_Exercise materials:_
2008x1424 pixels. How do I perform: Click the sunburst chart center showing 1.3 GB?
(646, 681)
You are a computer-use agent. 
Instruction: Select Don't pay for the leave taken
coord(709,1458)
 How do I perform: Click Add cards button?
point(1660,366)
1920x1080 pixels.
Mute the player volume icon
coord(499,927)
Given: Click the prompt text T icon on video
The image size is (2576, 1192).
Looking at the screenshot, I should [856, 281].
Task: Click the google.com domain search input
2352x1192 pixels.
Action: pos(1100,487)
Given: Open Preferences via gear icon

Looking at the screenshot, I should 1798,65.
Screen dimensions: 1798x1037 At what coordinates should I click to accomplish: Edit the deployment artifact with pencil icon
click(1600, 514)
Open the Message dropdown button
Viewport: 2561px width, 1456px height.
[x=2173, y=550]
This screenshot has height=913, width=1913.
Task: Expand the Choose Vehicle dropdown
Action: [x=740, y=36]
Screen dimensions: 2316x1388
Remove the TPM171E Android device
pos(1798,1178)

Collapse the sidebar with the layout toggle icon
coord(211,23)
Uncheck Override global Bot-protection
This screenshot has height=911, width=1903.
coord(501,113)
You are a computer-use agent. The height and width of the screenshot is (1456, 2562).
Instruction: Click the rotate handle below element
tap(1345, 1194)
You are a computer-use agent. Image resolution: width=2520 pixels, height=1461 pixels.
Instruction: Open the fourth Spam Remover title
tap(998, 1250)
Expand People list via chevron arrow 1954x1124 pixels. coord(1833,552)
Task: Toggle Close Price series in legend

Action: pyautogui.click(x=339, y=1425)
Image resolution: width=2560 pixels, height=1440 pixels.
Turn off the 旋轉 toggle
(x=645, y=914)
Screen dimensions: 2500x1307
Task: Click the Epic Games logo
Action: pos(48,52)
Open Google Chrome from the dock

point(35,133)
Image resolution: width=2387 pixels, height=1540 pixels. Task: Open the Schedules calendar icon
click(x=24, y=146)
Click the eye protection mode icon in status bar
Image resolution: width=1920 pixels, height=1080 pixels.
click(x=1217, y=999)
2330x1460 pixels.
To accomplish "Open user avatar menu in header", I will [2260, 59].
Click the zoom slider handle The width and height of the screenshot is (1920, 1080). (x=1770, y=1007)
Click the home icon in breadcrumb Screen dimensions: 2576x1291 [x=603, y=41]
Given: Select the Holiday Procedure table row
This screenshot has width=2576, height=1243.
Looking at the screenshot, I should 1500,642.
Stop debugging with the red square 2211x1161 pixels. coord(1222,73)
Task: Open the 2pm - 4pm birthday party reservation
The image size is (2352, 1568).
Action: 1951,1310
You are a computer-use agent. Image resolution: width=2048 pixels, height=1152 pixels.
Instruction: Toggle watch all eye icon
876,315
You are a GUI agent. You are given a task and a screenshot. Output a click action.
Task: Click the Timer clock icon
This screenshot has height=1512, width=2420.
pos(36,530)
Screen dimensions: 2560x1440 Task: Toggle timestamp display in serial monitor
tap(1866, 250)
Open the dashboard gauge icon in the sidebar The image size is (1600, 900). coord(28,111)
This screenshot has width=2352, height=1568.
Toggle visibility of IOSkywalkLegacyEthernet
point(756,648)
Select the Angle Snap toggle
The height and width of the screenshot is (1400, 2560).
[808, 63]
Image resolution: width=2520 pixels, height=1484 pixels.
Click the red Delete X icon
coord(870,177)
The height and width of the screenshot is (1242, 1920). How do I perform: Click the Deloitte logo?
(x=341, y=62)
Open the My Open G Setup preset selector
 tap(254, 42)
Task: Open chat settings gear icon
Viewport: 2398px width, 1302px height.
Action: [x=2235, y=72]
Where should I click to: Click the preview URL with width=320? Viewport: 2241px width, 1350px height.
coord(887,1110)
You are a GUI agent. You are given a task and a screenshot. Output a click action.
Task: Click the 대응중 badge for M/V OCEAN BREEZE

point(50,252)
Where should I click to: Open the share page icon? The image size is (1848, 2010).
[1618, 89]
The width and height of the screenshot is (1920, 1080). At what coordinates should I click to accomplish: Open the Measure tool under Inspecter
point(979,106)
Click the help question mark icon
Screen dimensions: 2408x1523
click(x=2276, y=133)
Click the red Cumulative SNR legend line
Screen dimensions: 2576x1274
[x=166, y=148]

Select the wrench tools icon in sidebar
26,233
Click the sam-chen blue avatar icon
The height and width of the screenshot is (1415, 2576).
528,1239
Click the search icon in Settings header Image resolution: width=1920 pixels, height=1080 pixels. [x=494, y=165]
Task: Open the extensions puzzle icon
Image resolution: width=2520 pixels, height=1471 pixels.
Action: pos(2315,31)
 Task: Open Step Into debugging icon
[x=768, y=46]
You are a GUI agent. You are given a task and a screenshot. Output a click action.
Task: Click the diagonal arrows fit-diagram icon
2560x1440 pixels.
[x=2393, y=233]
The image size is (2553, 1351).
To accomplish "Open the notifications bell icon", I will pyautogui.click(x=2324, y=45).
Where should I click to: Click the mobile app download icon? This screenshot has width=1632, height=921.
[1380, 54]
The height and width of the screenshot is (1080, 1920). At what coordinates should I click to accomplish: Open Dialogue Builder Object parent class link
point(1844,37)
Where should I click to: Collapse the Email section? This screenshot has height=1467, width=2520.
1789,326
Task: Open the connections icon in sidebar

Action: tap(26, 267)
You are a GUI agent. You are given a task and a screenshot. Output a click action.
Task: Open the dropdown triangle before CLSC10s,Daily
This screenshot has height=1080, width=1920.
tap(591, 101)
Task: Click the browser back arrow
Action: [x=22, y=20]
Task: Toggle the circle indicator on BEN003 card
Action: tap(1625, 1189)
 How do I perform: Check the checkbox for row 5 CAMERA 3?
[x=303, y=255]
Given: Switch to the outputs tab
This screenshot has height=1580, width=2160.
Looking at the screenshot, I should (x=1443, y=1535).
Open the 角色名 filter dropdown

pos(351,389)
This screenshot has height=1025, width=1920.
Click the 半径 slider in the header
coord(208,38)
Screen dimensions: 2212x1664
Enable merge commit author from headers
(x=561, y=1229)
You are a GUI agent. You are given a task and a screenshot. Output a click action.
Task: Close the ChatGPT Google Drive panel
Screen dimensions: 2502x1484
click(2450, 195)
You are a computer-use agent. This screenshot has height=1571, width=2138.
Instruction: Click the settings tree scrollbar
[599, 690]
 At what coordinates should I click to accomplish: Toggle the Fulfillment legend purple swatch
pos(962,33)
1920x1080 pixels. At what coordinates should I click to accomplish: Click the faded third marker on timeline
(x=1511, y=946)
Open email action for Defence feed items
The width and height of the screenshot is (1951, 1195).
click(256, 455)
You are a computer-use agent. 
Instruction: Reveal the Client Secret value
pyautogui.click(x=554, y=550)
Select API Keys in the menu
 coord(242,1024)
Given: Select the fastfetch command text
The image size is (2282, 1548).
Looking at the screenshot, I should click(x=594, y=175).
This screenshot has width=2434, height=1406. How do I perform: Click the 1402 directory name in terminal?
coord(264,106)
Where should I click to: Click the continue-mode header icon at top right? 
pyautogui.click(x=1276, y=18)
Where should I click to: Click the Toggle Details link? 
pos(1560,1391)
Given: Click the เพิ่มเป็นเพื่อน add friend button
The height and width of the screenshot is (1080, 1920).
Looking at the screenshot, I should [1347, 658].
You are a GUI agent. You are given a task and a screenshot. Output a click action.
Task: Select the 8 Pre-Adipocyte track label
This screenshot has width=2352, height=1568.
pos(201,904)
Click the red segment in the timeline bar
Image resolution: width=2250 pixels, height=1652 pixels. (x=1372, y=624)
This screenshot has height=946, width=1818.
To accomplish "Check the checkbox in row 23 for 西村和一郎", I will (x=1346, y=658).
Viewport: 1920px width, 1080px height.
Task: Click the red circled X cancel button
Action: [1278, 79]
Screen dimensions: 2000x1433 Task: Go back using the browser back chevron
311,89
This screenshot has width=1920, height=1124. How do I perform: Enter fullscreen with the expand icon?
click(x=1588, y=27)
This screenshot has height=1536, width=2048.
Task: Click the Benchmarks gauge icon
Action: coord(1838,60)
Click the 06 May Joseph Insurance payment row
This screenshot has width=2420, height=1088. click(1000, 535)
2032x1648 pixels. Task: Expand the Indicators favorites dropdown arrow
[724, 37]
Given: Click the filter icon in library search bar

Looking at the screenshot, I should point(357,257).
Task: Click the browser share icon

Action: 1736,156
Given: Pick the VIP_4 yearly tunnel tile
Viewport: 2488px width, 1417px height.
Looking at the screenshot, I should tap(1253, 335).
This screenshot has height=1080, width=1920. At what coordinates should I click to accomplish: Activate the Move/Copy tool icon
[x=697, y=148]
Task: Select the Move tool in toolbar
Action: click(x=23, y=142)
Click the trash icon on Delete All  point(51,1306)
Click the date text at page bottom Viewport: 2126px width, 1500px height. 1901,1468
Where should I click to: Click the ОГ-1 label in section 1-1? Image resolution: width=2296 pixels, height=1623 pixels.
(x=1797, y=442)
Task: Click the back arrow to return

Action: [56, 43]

_Exercise:_ Look through the material above and work out how many of its lines contain "protection". State the number only.

_Task response:_ 2